Reforming And Strengthening Institutions

  • All India Council for Technical Education (AICTE) has largely failed to execute its mandate as a regulator. The TSR Committee has recommended that administrative reforms suggested by Kaw Committee should be enacted which say that AICTE should function as a facilitating mentoring agency rather than a regulatory body and should focus attention on research, innovation, business startups and patenting.
  • The University Grants Commission should be revamped, made considerably leaner and thinner, and should be the nodal point for administration of the proposed national higher education fellowship programme, without any other promotional or regulatory function to perform.
  • Indira Gandhi National Open University should be designated as the national university in the field of distance education. It should be given the autonomy to set its own standards and offer online programmes in different fields.

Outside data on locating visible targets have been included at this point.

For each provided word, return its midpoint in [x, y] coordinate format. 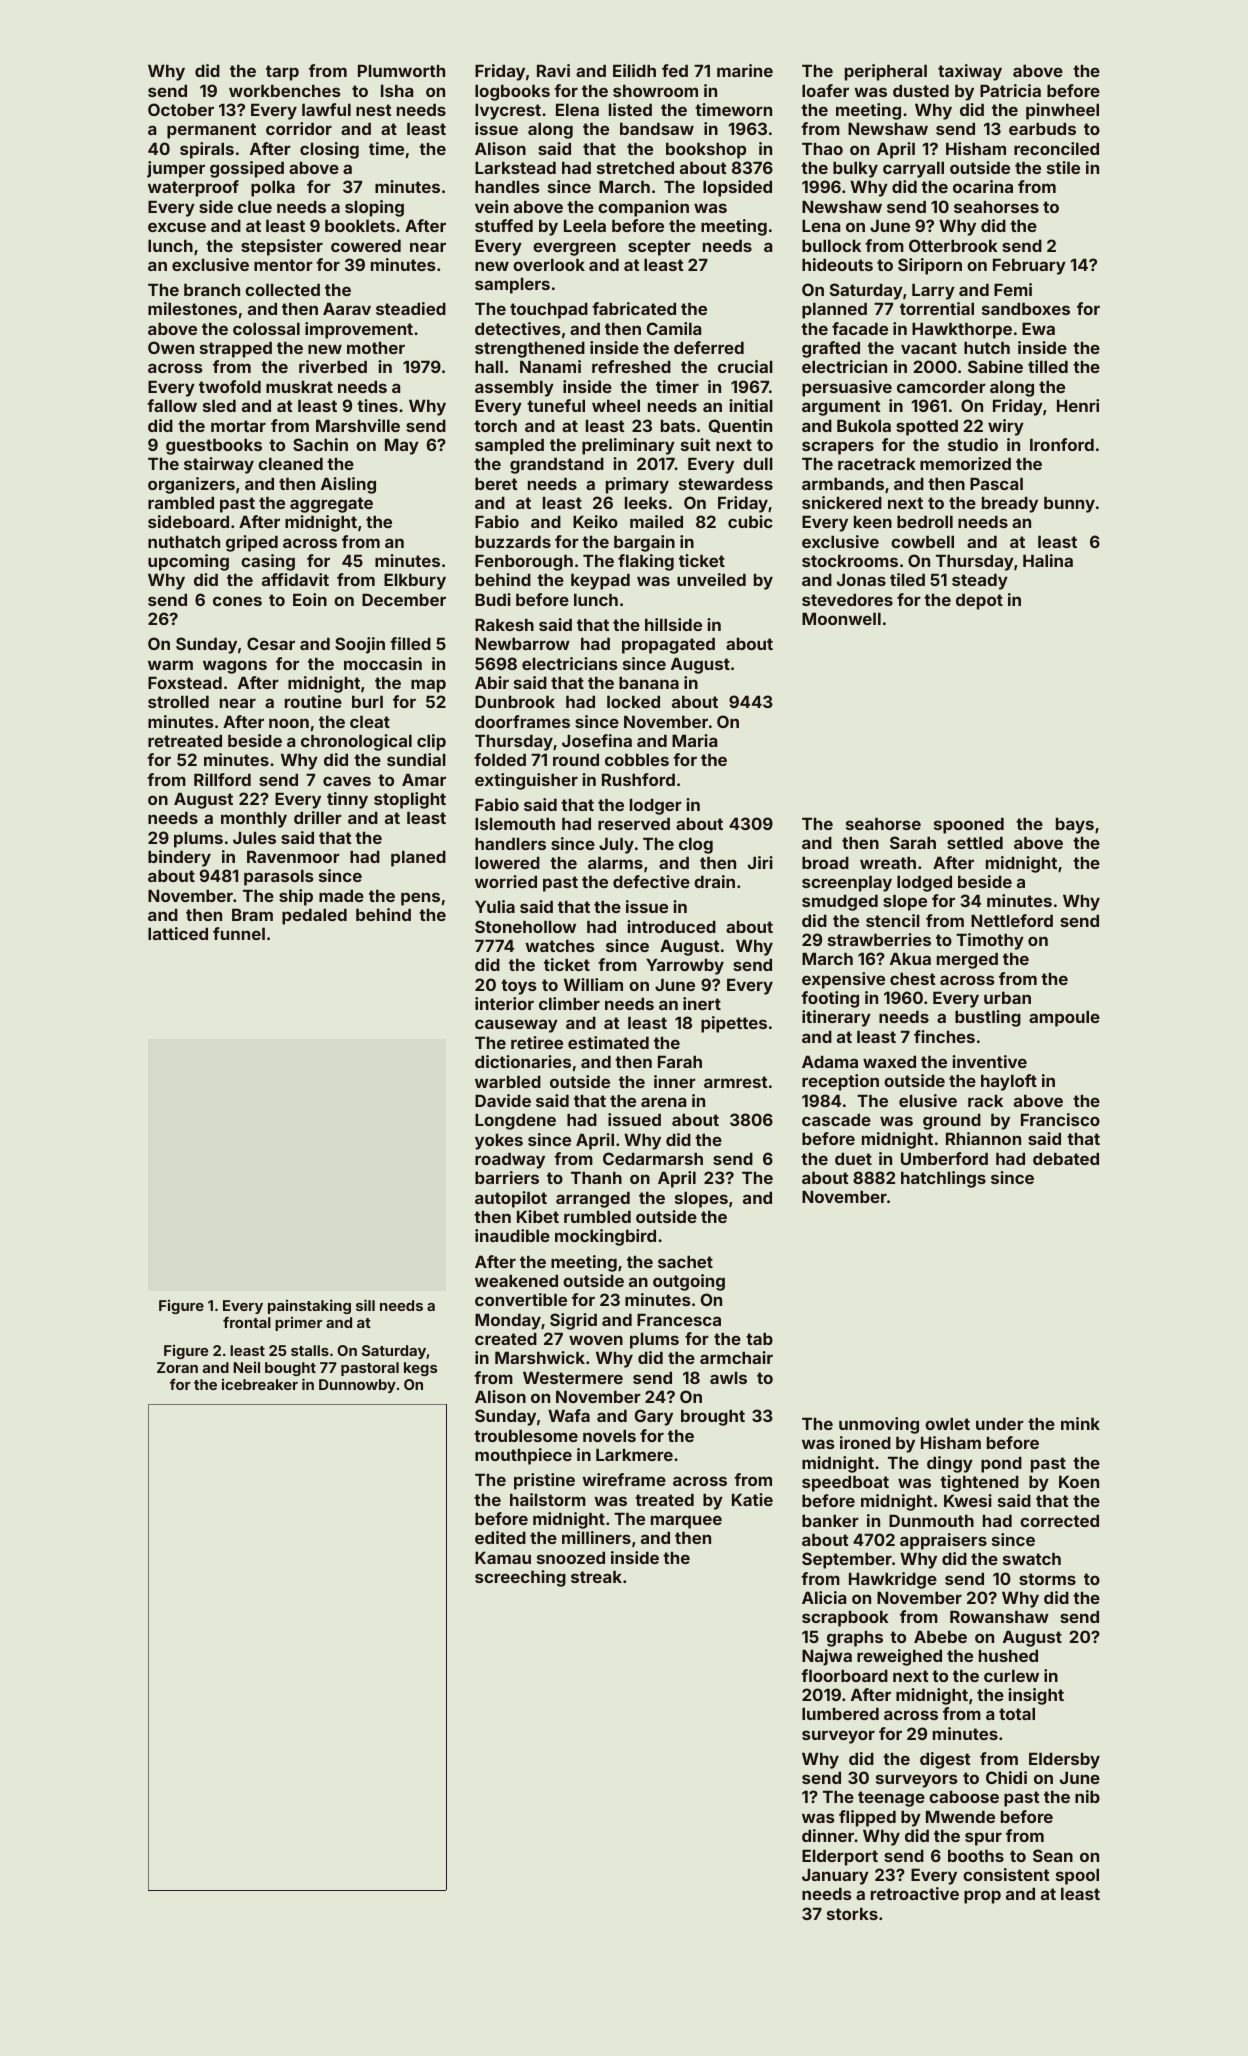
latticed [178, 933]
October [181, 109]
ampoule [1064, 1018]
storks [852, 1913]
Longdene [515, 1121]
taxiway [970, 72]
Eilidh [634, 70]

The committee realises the importance of information technology in education. As we have learnt from the success of massive open online courses, platforms like Khan Academy, online lectures from institutes of global repute like Harvard, the opportunities and potential for a country like India in this field are immense.

IT can act as an aide to the teacher in the classroom, in remedial education, in training of teachers, for adult literacy, in higher education etc. But implementation will be the key. It’s simply not possible to reap the benefits of IT in the education sector and usher in a digital revolution without first providing the digital infrastructure to the remotest of areas. In this regard, the government is failing, as this report shows.

Lastly, it’s very hard for one to talk of education reform and not go on tirade against the coaching ‘epidemic’ or tuition culture. This committee is also not free from that prejudice. It notes that “left to market forces, it has been well established that private coaching increases disparities between classes of students; the relatively well-off segments of the student population can benefit through supplementary coaching, whereas the educationally and socially backward classes generally cannot afford supplementary coaching classes.”

Despite the lamentation, it has diagnosed the problem well. It’s a symptom and not the disease. The committee rightly recognises that coaching classes are a reflection of teaching levels in school and improperly structured curriculum encourages rote learning. One more reason is the attention that a student gets in a tuition class or coaching is far more than what he/she does in school. This is the biggest factor at play in the minds of parents behind sending their kids to these classes.

To sum up, the committee has made many good recommendations. Some would need more deliberation and discussion. Though, the report cannot be called transformational, but if implemented, it will certainly bring in some long overdue changes.